FP 7 Anche se con un registro più leggero, rimane comunque un giallo che racconta una storia dove si intrecciano diversi aspetti della criminalità che  sono continua fonte di ispirazione per chi scrive letteratura di genere. 

Insomma, un esordio brillante e quanto mai promettente che al grande Antonio Manzini ha fatto desiderare un prossimo sequel. Non posso, quindi, lasciarvi senza la domanda di rito: Olga e Franco diventeranno seriali?

CA8 Credo che oggi questo sia il desiderio di ogni scrittore perché vuol dire che la gente ha apprezzato e si è affezionata ai personaggi.
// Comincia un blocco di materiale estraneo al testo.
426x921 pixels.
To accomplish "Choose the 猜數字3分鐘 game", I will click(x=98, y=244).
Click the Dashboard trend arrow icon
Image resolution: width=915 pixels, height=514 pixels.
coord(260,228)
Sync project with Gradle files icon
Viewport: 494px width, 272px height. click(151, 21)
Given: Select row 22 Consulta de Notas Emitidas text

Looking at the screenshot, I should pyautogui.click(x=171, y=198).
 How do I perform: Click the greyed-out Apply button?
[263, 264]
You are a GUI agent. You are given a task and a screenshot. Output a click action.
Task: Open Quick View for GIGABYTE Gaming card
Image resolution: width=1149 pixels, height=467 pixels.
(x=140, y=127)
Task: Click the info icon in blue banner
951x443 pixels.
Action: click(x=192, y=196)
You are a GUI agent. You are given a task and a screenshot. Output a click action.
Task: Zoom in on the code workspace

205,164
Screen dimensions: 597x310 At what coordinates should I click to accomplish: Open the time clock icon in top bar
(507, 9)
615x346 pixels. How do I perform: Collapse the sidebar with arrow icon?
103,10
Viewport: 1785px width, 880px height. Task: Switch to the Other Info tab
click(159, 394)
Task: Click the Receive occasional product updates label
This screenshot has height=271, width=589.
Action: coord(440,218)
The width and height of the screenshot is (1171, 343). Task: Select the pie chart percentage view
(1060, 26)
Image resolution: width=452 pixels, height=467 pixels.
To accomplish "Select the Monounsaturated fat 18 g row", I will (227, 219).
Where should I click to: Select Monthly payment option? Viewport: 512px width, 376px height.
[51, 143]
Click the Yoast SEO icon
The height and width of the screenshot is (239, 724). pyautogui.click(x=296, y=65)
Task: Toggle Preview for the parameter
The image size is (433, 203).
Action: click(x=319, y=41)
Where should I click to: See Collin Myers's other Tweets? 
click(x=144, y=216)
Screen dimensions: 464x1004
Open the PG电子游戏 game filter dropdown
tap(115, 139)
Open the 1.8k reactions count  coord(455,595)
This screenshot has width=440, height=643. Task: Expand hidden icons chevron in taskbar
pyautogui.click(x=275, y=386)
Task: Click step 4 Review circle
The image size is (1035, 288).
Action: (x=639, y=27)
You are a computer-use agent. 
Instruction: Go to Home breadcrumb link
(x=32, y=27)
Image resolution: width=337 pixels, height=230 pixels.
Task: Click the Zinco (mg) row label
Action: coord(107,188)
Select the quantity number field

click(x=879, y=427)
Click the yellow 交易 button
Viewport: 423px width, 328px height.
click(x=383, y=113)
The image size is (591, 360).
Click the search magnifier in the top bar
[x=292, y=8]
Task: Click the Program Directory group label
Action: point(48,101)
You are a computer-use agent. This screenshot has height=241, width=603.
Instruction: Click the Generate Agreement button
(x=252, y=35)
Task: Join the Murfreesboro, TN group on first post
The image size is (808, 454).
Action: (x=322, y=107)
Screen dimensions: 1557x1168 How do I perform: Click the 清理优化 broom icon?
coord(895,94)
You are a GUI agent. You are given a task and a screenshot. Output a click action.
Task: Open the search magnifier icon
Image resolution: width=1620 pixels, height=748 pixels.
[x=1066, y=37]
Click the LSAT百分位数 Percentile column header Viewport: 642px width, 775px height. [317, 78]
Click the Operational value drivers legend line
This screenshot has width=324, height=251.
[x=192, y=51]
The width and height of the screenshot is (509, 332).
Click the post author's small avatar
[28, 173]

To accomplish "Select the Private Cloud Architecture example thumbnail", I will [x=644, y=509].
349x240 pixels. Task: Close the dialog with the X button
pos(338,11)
La serialità non è mai una scelta, ma una conseguenza dell’affetto dei lettori.
Per il momento stiamo scrivendo il secondo. Poi, non dipende da noi.
Certo, Olga di cose da dire e fare ne ha ancora tante… e poi mi piacerebbe tanto accontentare Manzini.

FP 8 I personaggi seriali, per tutti gli scrittori, rappresentano una opportunità, ma anche un limite… Per quanto ci riguarda, ben vengano. E poi, in questo primo romanzo Reali è stato vittima di Olga in più di un’occasione e chissà che nel prossimo non riesca a vendicarsi.

Un grazie speciale a Cristina e Ferdinando, e soprattutto a Olga e Franco, per l’intelligente divertimento che la lettura di Dolce da morire mi ha procurato e per aver reso chiaro che cozy non significa banale, ma piuttosto acuto, brioso, graffiante.

GLI AUTORI

Cristina Aicardi vive e lavora in Brianza. Leggere e viaggiare sono le sue passioni. Da dieci anni è caporedattore del web magazine letterario MilanoNera, per il quale scrive articoli e recensioni. Dolce da morire è il suo primo romanzo. 

Ferdinando Pastori, piemontese di nascita e milanese d’adozione, ha pubblicato due raccolte di racconti, Piccole storie di nessuno e Vanishing Point, e i romanzi No Way Out, Euthanasia, Nero imperfetto, Il vizio di Caino, Rosso bastardo e L’ultimo respiro della notte. Suoi racconti sono presenti in diverse antologie e collabora con MilanoNera.